XV. SCION
The servo-skull's vidfeed is grainy, flickering badly, as if it struggles with some inner malaise, but the scene before my eyes is nevertheless the most impressing in my entire life.
Never have I seen anything of such brutality. Two demigods, one loyal and the other long turned from the Emperor's light, duel amongst the flotsam of a perishing civilisation. Discarding their guns and bolters, the two immense Astartes pummel each other with the most primitive weapon humanity ever used, their fists.
They attempt to bring each other down into the saltwater filling the large observation hall through the shattered windows, churning and frothing as it devours men and beasts alike, in the last minutes of the doom of Ardemis which I had helped exterminate. I did not see that ocean planet for myself, though I was told those waters had been the colour of emerald-blue, a view of striking beauty under the sun.

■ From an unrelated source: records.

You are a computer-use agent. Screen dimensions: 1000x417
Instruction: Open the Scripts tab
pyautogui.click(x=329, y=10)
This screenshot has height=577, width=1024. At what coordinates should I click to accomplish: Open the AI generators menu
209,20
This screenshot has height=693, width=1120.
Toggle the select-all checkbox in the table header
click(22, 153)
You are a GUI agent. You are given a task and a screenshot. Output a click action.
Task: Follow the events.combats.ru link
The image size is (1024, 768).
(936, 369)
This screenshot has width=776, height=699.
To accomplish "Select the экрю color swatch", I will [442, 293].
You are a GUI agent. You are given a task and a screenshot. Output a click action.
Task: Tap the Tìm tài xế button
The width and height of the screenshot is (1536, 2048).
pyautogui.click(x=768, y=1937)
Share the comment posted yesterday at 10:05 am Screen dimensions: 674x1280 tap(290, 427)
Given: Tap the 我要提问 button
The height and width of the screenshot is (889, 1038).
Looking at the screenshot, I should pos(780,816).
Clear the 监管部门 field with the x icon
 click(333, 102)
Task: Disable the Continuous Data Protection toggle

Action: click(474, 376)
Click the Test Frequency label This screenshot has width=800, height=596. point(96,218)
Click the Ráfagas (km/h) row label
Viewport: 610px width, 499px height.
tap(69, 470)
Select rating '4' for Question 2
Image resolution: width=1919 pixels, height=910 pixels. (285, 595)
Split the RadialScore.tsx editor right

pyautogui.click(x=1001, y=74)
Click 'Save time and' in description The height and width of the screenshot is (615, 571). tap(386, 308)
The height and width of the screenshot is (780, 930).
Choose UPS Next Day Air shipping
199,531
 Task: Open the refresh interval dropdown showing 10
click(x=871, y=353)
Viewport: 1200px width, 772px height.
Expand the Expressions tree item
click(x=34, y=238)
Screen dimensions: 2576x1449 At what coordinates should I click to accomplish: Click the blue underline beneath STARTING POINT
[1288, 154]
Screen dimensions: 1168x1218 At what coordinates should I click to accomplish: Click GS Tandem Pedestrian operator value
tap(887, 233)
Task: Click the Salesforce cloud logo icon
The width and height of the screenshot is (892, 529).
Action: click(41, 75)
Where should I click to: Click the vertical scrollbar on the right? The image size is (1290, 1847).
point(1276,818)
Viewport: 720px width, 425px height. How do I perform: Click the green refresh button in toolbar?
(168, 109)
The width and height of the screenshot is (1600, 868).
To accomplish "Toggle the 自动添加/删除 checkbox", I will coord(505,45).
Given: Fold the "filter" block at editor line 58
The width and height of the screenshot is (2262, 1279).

In the vidfeed, Enrique roars in fury, and the sound is so inhuman, so deafening, even via the poor recording, that for a moment it is him that I fear most – not the debased monstrosity he is trying to bring down, whose name I cannot, shall not utter.
I cast a fleeting, questioning look at the Chapter Master watching the feed with me. There are traces of that feral brawl on his broad face still: dents and scars and bruises where transhuman skullbone had almost been shattered and where long, unnatural claws had struck home. The Aquamarine commander understands that I am desirous to know the reason for such ferocity. Even taking into account the sacred millenia-long confrontation between the Emperor's Angels and their twisted, traitorous kin that the people of the Imperium are banned from knowing about, the intensity of his feeling in those last seconds is truly horrific.
'He was saying things about my father… my fathers, Inquisitor Makjali,' the warrior explains. 'Slandering them. Disparaging. Abusing. Lord Guilliman and my birth-parent.' His fists clench anew as he recalls the words, but no foe remains to be punished, so he relaxes again. 'It was the latter that enraged me so much. Because unlike my sire the Avenging Son, the man who had given me first life on the Galeonic Shores all those years ago, and who had died on a nameless mudball fighting some pointless battle, can defend his honour no more. Of course they were gross lies, those words, but they hurt worse than any wound.'
I reply with a solemn nod. Meanwhile, the vid quality deteriorates even further, and all I can pick out is the outline of Lord Enrique in his ancient cracked warplate as he overpowers the huge heretic at last, making the sea itself his ally as is his Chapter's doctrine, and the monster's body sinks under the hungry waves. And then there is nothing on the screen. The skull which had chronicled the last moments of the dying world has been tainted by the warp's proximity, and even this inadequate recording will have to be destroyed after it's over.
But even so, I have learnt more than enough.